162.2020年1月1日からは、お金ではなく、法律以前が通用する世界を求める

もし誰からも干渉されずに勝手気ままに生きたいなら、どこかの山奥か、離れ小島で独りで住む選択肢を私たちははっきりと持っているわけです。

人口密集地である都会の気ままな暮らしとはいえ、そこには人間同士のつながりが避けられないのが現状です。ところが、そんな鬱陶しさを避けながら暮らせる気楽さが都会暮らしの醍醐味であるかのような間違った個人主義を謳う人間たちがいます。

その人間たちは、それに伴うリスクには一切目を向けない特徴があり、大都市の人口は膨大であっても、いとも簡単に人々を無視しています。例えば、福島県のある地区を特区にし、放射能被ばくの基準を緩めているのは明らかです。

住民は反対を叫びますが、それが烏合の衆なら国も自治体も簡単に無視することができるわけです。特に、この数年間は放射能の閾値(いきち)は行政都合で下がる一方です。また、愛媛県の加計学園問題で今治市民は今も怒っていますが、地域にまともな人間のつながりがあれば独裁者の横暴にも釘が刺せたはずです。
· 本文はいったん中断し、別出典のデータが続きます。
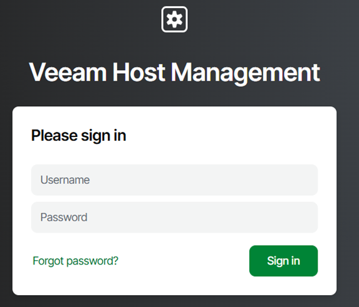
Task: Focus the Username input field
Action: tap(174, 180)

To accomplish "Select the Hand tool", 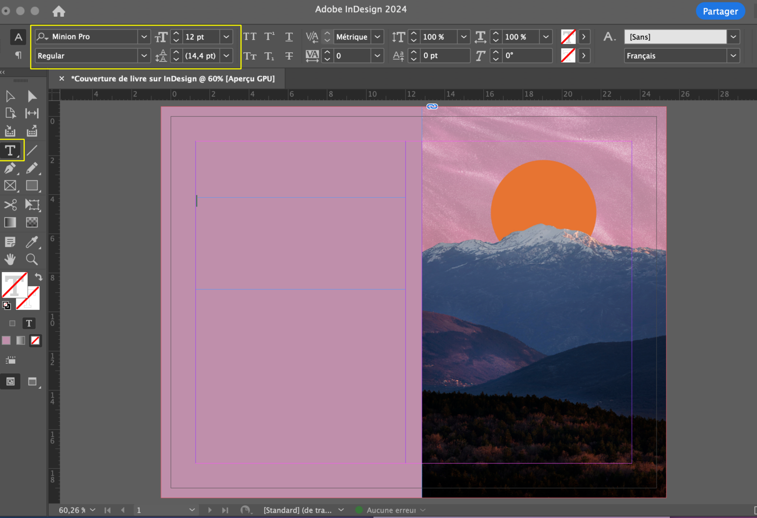I will coord(10,259).
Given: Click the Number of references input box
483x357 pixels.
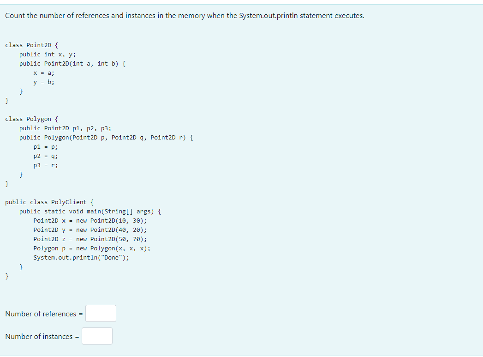Looking at the screenshot, I should tap(101, 313).
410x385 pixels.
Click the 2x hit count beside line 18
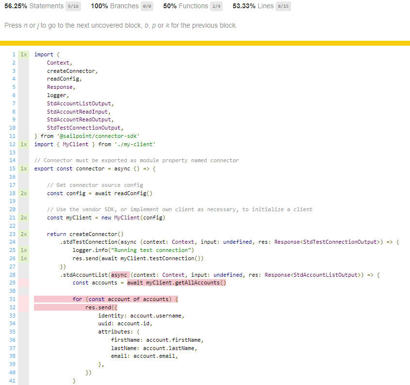[23, 193]
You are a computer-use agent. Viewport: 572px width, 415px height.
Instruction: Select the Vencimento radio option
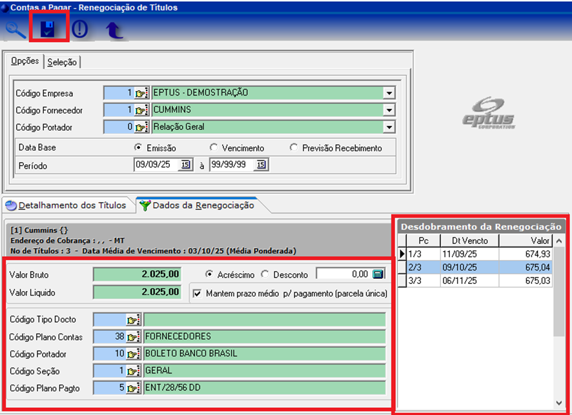(x=214, y=148)
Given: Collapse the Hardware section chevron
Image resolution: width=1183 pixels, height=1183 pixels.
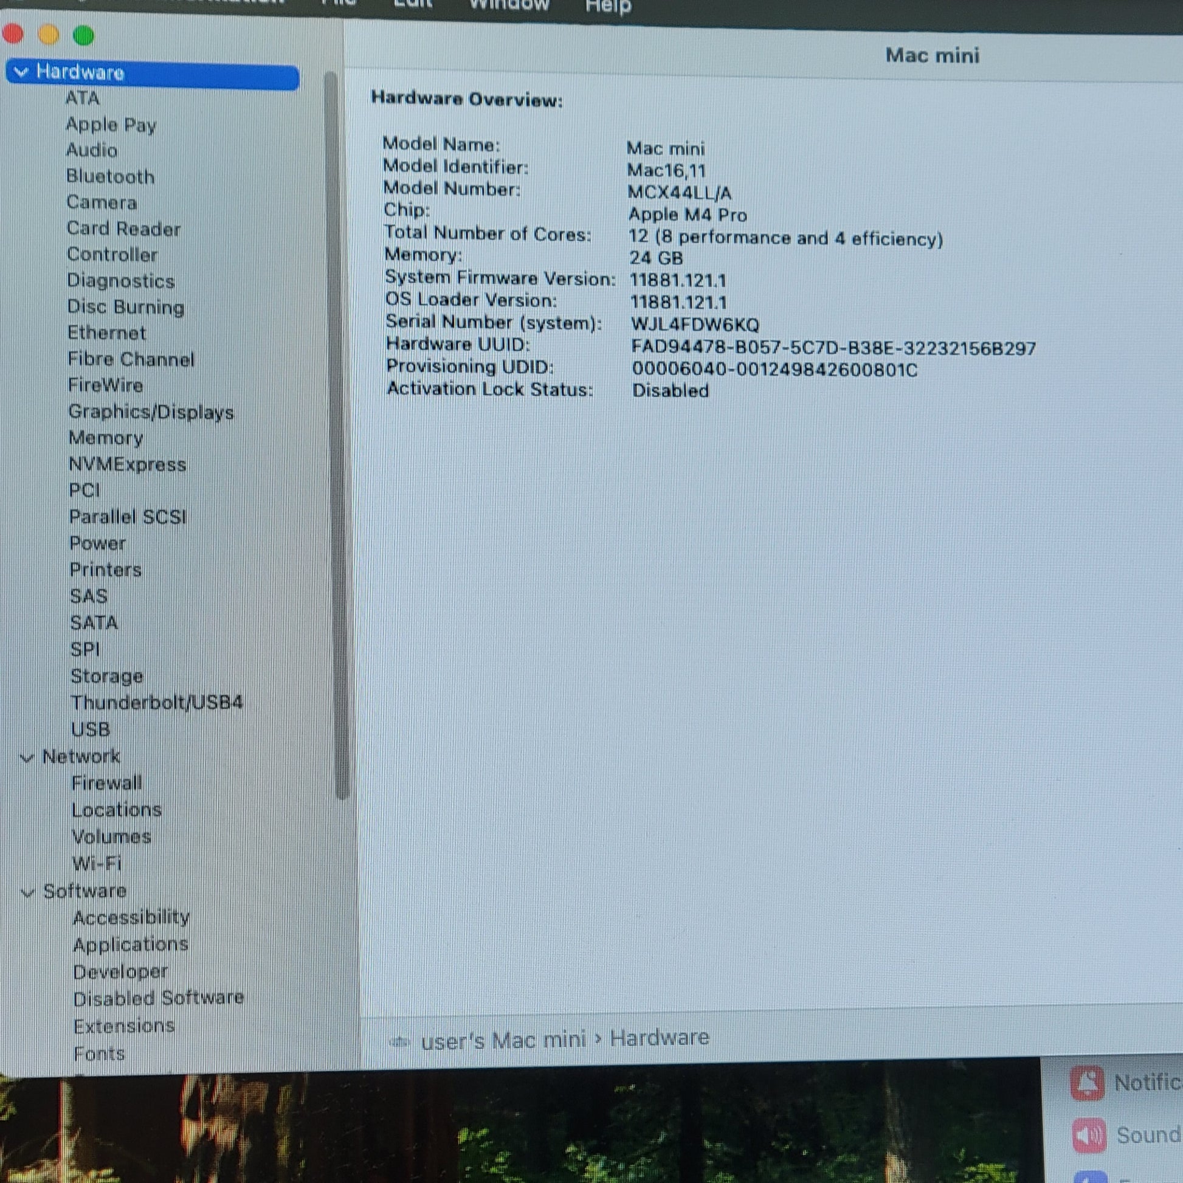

さらに、沖縄の風光明媚な自然の宝庫を埋め立てて米軍基地を建てるとなれば、それに地元の人たちが反対するのは当然のことです。もし反対しないなら、地域住民として自然環境から切り離された証拠になります。

しかし、多くの人間が自然環境よりもカネを欲し、子孫が死に絶えても原発立地を確保したいと考えています。このような「人」と「人」の間を漂うだけの「人間(人でなし)」の大人が増えた理由は、ついに何も感じなくなってしまったからです。
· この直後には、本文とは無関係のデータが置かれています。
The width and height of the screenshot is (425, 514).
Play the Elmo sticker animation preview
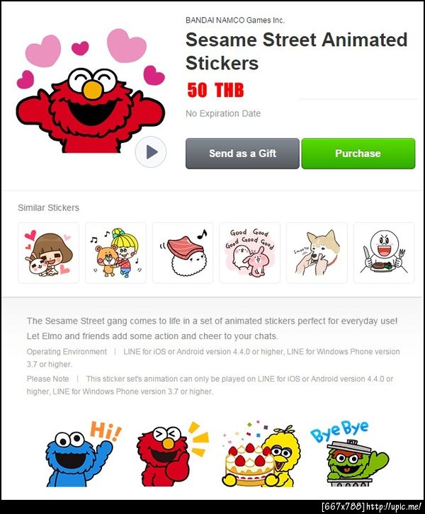pos(151,152)
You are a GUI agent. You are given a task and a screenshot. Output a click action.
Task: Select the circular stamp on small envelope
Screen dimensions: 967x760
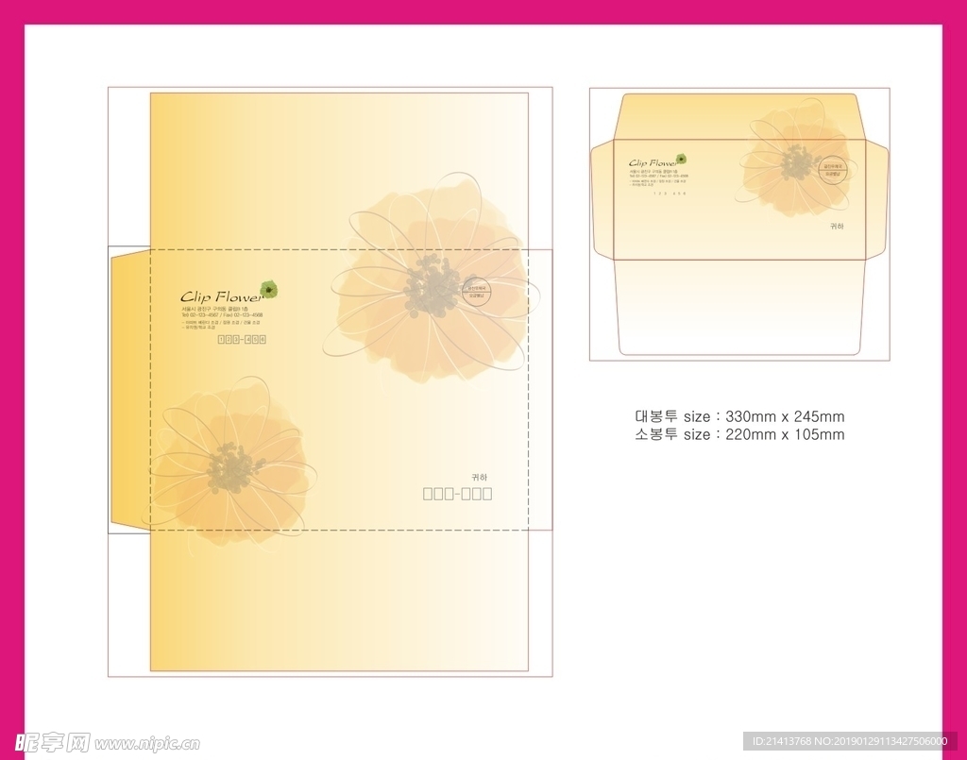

「人間」の存在については都市も田舎も関係なく、自己責任と言いながら実際は行政任せでしかなく、いざとなったらクレイマーになるだけです。しかし、そこでモノを言うのは政治力であることから、一般市民やその他大勢は泣き寝入りするしかありません。この差は一体なんでしょうか?

基本的に自治会や町内会、そして個々の暮らしの自立心と独立心がないのが日本の現状です。具体的には、団塊世代はカネのことしか考えて来なかったため、認知症にかかる確率が高いことが明らかになりつつあります。

50代・60代の多くも、1980年代の金融バブルを忘れられず、未だに適切な金銭感覚を持ち合わせないままです。この世と自分の間に「ズレ」が生じており、まともな金銭感覚を持った人なら二度と話したくないと思っています。

そのような状況の中、カルト宗教集団を前面に出して来る近隣もいますが、法律上では思想信条は自由で信教も自由になっているようです。このように、ほとんどの日本人はその「ズレ」に気づくことなく、一生を終えられるということです。

一方、東南アジアや南米には最小行政単位ごとに「リーダー」がいます。都市にも田舎にもこのような制度がありますが、リーダーはそれなりの力があります。

行政や法律以前の様々な問題を解決し、いい加減なことはできません。なぜかといえば、多くの目がリーダーの振る舞いを見守っているからです。

今でも現代の日本では考えられない「遠山の金さん」並みの人情お裁きが行われています。そこに人間の血が通っていれば、面倒な法律の出る幕はないということです。つまり、カネではなく、法律以前が通用する世界です。

裁判が血も涙もない制度であるということを、一度でも裁判を経験した人なら皆知っています。しかも日本の司法は、安倍政権に対して忖度するだけの巣窟でしかありません。問題解決方法が行政頼みでしかない、あるいは裁判しかない暮らしほど危ういものはありません。

正に、戸板の下は荒れ狂う海で、木の葉のように翻弄されるしかないその他大勢の運命は、「思いの他、果無い」ということです。